Called ChatGPT Business, OpenAI describes the upcoming offering as “for professionals who need more control over their data, as well as enterprises who want to manage their end users.”
“ChatGPT Business follows our API data usage policies, which means end users’ data is not used to train our models by default,” he wrote in a blog post published today. “We plan to make ChatGPT commercially available in the coming months.”
OpenAI previously stated in the Telegraph that it is exploring additional paid plans for ChatGPT as the service grows exponentially. (The first subscription tier, ChatGPT Plus, launched in February, costs $20 a month.) According to one source, ChatGPT reached 100 million monthly active users in January, just two months after its launch—making it the fastest-growing in history. Consumer application.
Despite the controversies and numerous bans, ChatGPT proved to be an official winner for OpenAI, garnering mainstream media attention and generating countless memes on social media. But it is a very expensive service. According to Sam Altman, founder and CEO of OpenAI, Chat’s GPT operating costs are “eye-watering,” accounting for just a few cents of Chat’s total computing costs.

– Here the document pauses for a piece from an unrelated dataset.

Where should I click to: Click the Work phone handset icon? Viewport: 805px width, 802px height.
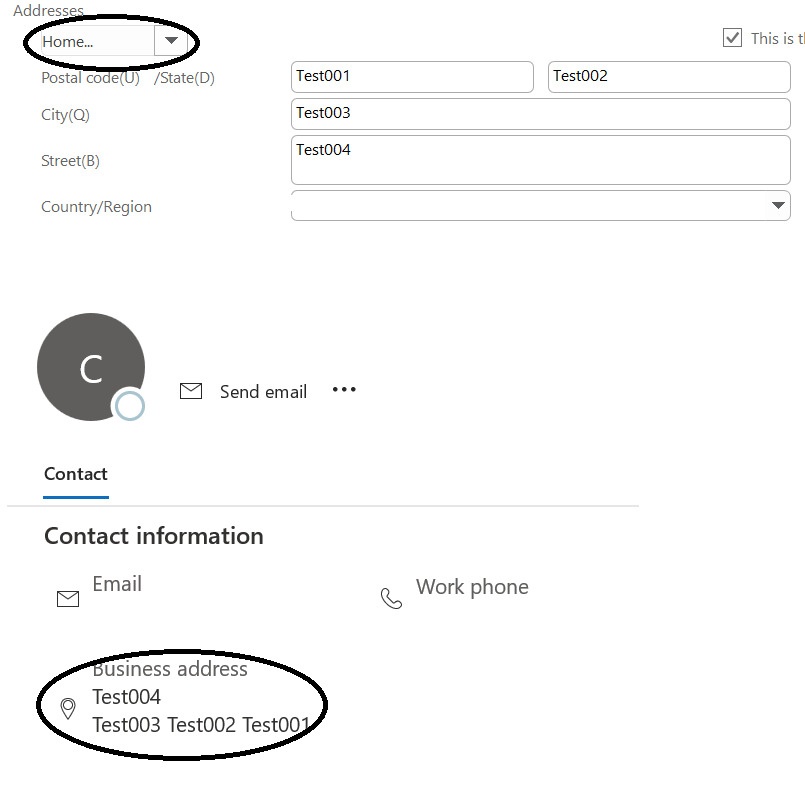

Beyond ChatGPT Business, OpenAI today announced a new feature that allows all ChatGPT users to delete their chat history. Conversations that start when chat history is disabled aren’t used to train and improve OpenAI models and don’t appear in the history sidebar, OpenAI says, but remain for 30 days and are “reviewed when necessary to track abuse.” “
ChatGPT data can be exported starting today. Users can request a file to be sent to the email address associated with their OpenAI account.
The new capabilities come as regulatory oversight grows over OpenAI’s data practices. Italy last month banned ChatGPIT for privacy violations, alleging that OpenAI illegally processed people’s data and implemented a system to prevent minors from accessing ChatGPIT. France and Spain, as well as Germany, have begun investigating ChatGPT with a focus on compliance with ChatGPT.